— START Exercise inputs —
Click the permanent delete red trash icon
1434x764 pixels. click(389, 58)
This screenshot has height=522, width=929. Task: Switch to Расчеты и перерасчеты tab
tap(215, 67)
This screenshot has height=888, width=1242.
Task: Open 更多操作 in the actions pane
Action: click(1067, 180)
— END Exercise inputs —
▶ **Task to carry out**: Rewrite all the entries above, changing "trash icon" to "bin icon" and leaving everything else as it is.

▶ **Result of this task**:
Click the permanent delete red bin icon
1434x764 pixels. click(389, 58)
This screenshot has height=522, width=929. Task: Switch to Расчеты и перерасчеты tab
tap(215, 67)
This screenshot has height=888, width=1242.
Task: Open 更多操作 in the actions pane
Action: click(1067, 180)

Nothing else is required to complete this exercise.